==== Source data

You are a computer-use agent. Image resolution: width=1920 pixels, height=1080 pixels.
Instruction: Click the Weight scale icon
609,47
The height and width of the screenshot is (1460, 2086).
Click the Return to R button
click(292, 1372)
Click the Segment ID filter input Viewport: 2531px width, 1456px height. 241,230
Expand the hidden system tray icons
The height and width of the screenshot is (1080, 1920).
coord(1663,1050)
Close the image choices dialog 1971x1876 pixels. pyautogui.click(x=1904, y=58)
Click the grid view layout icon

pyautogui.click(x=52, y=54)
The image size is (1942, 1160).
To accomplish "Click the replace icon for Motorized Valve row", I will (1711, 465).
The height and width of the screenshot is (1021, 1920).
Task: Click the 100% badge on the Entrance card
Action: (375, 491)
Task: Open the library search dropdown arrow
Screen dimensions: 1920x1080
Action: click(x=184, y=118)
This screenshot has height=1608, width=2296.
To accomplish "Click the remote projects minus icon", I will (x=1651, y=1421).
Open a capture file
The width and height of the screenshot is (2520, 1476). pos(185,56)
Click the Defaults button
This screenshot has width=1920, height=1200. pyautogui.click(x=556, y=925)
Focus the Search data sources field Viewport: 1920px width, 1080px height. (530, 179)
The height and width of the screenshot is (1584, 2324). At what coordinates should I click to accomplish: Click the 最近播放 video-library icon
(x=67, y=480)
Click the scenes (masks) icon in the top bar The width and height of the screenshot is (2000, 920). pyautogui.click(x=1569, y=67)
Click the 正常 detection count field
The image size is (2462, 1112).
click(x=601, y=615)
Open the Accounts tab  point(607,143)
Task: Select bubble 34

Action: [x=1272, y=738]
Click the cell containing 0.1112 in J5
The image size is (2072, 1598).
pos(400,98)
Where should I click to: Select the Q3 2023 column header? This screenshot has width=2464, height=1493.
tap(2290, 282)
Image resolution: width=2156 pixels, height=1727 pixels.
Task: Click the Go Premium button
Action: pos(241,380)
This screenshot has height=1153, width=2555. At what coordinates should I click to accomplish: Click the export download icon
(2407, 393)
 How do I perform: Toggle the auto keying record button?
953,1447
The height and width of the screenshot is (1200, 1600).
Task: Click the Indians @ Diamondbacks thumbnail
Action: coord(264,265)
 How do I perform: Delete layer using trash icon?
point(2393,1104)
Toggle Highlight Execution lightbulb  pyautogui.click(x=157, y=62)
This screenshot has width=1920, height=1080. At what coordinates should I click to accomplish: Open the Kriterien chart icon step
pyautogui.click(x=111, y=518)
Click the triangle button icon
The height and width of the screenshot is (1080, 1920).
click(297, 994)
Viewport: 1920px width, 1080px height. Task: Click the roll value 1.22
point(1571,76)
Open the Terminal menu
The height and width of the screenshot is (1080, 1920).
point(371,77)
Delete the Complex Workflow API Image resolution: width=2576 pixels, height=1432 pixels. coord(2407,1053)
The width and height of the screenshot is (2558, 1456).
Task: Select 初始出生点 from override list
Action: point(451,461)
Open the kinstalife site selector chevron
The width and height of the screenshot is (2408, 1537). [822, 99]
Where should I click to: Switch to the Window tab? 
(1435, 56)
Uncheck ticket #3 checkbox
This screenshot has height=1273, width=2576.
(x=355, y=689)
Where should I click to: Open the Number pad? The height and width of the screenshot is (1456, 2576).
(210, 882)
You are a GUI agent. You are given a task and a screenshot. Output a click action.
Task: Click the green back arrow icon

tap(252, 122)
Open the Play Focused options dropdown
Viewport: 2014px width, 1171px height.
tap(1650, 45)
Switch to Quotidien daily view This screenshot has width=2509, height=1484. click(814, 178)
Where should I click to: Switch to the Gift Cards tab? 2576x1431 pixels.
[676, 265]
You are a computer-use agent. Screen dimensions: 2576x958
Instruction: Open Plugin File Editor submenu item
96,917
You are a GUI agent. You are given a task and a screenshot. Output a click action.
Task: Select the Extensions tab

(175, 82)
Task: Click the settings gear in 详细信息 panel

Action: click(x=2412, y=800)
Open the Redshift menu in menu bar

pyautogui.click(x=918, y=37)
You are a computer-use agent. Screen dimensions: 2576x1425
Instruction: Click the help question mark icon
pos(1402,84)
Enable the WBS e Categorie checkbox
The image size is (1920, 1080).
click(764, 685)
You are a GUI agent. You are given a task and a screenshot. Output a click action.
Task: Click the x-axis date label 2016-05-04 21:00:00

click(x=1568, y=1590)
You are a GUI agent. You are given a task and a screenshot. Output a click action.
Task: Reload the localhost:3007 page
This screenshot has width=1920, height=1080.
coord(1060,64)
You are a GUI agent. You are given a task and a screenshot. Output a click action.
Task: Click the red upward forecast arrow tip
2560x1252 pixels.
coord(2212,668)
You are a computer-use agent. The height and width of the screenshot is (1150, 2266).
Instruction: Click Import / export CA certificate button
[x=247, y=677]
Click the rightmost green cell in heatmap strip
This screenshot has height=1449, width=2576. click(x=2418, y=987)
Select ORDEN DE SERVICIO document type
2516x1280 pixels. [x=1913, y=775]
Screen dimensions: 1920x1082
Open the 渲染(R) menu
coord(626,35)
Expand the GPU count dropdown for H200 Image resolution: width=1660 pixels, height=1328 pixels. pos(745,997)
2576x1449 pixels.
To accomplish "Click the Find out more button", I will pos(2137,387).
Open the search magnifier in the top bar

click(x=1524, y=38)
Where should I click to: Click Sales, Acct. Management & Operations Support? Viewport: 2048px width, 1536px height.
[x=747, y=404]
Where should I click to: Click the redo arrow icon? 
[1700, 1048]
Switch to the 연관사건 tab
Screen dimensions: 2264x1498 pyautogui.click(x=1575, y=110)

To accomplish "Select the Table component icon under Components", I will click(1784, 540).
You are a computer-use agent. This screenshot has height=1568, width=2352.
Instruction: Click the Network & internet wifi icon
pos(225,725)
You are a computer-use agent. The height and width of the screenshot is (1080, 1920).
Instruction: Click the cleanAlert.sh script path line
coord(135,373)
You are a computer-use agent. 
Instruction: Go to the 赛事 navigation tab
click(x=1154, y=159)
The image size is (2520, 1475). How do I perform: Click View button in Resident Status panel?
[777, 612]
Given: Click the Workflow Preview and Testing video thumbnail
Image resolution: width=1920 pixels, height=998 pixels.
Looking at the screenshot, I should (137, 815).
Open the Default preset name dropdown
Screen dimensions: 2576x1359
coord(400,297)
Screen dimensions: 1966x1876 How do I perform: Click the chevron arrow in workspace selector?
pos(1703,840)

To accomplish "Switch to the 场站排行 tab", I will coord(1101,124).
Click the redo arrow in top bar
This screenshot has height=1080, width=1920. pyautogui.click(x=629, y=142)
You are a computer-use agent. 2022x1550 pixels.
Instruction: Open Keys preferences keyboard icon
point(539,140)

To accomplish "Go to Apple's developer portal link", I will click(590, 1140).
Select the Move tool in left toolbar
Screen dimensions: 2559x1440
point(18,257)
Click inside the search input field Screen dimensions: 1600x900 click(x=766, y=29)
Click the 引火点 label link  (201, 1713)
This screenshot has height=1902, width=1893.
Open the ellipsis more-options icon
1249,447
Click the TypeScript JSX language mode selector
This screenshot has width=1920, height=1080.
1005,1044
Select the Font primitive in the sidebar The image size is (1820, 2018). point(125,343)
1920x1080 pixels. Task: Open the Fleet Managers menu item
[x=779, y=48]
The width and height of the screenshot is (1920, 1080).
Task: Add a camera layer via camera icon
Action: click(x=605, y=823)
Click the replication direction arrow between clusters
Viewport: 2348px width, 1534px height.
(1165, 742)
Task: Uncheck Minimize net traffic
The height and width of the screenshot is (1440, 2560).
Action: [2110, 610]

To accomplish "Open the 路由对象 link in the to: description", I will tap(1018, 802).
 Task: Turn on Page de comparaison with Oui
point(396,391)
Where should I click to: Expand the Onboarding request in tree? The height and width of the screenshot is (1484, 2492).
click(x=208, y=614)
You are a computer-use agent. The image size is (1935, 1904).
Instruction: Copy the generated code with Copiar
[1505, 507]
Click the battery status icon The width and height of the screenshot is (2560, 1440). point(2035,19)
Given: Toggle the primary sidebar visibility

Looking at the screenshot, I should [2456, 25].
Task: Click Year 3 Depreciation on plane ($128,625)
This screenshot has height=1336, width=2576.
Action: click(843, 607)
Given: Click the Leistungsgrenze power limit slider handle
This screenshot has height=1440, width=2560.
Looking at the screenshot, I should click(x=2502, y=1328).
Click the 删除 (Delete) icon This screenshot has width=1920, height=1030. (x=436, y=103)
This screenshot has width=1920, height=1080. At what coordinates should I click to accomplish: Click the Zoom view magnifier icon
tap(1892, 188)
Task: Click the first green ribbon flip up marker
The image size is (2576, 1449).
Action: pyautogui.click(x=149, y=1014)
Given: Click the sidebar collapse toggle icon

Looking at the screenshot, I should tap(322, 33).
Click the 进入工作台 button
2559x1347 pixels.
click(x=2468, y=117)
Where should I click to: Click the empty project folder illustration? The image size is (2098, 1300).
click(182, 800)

========

Which lines in the listing have the string "input"? Pick them out and copy them.

● **Exercise response**
Click the Segment ID filter input Viewport: 2531px width, 1456px height. 241,230
Click inside the search input field Screen dimensions: 1600x900 click(x=766, y=29)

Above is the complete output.